** start of RECORD EXCERPTS **

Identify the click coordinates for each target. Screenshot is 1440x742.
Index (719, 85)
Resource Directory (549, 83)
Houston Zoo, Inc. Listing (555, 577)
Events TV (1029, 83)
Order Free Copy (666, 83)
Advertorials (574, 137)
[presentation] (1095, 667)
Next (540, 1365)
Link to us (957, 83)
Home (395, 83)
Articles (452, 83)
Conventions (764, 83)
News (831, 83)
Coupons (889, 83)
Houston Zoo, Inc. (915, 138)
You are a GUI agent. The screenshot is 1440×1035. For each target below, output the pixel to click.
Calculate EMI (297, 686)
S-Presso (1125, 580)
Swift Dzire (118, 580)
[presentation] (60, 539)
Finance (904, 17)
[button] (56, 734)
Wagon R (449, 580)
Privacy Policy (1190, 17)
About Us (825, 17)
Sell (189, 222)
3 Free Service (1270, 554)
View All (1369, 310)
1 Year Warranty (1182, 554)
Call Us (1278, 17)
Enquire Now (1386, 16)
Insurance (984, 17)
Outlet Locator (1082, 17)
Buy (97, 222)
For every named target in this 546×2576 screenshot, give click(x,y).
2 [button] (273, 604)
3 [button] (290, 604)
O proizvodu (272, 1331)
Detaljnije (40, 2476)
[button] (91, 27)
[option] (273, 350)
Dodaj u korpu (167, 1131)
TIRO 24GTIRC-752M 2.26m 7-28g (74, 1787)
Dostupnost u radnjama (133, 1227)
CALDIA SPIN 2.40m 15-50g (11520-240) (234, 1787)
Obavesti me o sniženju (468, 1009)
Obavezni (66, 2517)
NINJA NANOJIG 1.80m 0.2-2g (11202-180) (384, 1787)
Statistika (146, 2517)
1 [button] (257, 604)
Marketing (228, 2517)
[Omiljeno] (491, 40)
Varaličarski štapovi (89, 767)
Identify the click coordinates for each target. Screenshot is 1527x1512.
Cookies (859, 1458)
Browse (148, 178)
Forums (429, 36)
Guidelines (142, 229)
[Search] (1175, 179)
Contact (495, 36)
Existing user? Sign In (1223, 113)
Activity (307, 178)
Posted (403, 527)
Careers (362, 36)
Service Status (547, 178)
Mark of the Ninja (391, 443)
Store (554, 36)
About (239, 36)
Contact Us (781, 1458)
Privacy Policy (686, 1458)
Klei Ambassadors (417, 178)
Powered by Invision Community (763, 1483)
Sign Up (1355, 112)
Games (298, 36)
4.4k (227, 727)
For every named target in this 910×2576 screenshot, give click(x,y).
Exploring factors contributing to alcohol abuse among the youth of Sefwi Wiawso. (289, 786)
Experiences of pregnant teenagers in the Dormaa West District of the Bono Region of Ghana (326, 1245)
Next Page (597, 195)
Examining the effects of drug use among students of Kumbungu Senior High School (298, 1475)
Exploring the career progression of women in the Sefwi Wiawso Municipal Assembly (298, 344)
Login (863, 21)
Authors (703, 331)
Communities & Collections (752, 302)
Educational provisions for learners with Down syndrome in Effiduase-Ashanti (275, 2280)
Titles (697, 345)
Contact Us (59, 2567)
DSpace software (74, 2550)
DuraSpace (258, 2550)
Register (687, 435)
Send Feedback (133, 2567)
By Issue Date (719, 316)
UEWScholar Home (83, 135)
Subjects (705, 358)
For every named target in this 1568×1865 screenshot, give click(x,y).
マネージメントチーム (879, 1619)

** end of RECORD EXCERPTS **

▶ **YOUR TASK**:
Copy out, in full, each line of the items above that contains the string "Wiawso".

▶ **FINAL RESULT**:
Exploring factors contributing to alcohol abuse among the youth of Sefwi Wiawso. (289, 786)
Exploring the career progression of women in the Sefwi Wiawso Municipal Assembly (298, 344)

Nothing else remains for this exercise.